# EXTRACTED TEXT

Apache 2 License vs OSI definition

John Cowan cowan at ccil.org
Fri Jul 17 10:52:10 UTC 2009

Johannes Buchner scripsit:

> Ah. So a developer receiving my product does not have to give away the
> source if he only redistributes. But if he makes modifications, and
> releases binaries to a user, where does it state that this user has
> the right to get the sources?

It does not, and the user has no such rights.  But it is not a requirement
of the OSD that the user have access to the source of all derivative

> Is this covered by (2) in the AL: "Subject to the terms and conditions
> of this License, each Contributor hereby grants to You a perpetual,
> worldwide, non-exclusive, no-charge, royalty-free, irrevocable
> copyright license to reproduce, prepare Derivative Works of, publicly
> display, publicly perform, sublicense, and distribute the Work and such
> Derivative Works in Source or Object form. "

That clause gives you or anyone the right to make modified versions.
It does not compel you or anyone to distribute the source to these
modified versions.

# TO BE DONE
In the message on the Apache 2 License and the OSI definition, what right does the quoted clause give to you or anyone?

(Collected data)
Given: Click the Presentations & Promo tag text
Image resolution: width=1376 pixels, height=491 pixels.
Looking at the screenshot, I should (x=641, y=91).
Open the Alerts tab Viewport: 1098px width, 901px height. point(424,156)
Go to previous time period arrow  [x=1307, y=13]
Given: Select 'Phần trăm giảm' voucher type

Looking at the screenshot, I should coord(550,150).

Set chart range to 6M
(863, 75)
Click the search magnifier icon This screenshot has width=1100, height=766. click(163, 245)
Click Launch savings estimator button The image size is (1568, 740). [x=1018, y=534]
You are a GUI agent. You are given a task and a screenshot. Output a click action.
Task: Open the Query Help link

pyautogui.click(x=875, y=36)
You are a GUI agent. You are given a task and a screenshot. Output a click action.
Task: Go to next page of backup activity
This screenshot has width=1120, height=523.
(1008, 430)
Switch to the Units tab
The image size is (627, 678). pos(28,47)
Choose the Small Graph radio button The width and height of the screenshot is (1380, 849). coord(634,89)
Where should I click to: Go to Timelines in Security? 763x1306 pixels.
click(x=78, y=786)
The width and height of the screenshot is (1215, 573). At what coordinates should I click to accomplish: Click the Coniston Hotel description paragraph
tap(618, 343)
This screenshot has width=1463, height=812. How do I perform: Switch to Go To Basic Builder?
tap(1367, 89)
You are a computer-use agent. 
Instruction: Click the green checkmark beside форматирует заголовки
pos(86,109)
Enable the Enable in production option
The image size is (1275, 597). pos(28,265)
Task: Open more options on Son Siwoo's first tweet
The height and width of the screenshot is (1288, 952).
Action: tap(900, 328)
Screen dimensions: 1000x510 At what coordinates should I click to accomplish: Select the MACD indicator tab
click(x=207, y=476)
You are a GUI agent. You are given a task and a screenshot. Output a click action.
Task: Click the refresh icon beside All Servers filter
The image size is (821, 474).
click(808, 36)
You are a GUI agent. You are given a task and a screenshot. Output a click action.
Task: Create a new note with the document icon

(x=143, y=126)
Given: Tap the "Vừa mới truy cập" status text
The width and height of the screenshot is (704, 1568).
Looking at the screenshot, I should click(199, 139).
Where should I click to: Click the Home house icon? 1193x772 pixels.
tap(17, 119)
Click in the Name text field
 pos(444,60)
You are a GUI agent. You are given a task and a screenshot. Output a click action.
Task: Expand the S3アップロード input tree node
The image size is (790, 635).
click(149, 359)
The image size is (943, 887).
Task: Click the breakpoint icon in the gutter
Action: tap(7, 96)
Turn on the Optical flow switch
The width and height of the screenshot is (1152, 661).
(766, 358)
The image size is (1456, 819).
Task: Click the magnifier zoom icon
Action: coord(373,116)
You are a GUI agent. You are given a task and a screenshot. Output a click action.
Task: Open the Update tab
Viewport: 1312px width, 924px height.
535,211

# TASK OUTPUT
The clause gives you or anyone the right to make modified versions.